Below are the records. Reproduce the line that contains "Task: Enable the Speedhack checkbox" and every line after it to the end, exactly and alone.
[Records for processing — start]
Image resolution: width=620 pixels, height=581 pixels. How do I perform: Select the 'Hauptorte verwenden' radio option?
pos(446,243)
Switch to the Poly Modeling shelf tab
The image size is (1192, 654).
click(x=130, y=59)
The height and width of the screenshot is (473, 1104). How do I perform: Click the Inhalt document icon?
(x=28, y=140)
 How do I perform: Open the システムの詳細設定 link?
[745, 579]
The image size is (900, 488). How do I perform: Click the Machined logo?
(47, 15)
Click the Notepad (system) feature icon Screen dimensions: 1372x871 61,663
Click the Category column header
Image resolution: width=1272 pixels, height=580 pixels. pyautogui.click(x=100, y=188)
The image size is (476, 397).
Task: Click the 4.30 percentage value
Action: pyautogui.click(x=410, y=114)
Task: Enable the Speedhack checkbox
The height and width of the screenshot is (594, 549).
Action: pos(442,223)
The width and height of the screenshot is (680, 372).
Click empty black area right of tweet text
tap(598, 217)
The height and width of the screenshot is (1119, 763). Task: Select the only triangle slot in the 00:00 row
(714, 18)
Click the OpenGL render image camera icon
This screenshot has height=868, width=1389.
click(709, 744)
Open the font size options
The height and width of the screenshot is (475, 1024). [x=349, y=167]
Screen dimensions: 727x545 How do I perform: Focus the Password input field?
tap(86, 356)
[Records for processing — finish]
» Written answer:
Task: Enable the Speedhack checkbox
The height and width of the screenshot is (594, 549).
Action: pos(442,223)
The width and height of the screenshot is (680, 372).
Click empty black area right of tweet text
tap(598, 217)
The height and width of the screenshot is (1119, 763). Task: Select the only triangle slot in the 00:00 row
(714, 18)
Click the OpenGL render image camera icon
This screenshot has height=868, width=1389.
click(709, 744)
Open the font size options
The height and width of the screenshot is (475, 1024). [x=349, y=167]
Screen dimensions: 727x545 How do I perform: Focus the Password input field?
tap(86, 356)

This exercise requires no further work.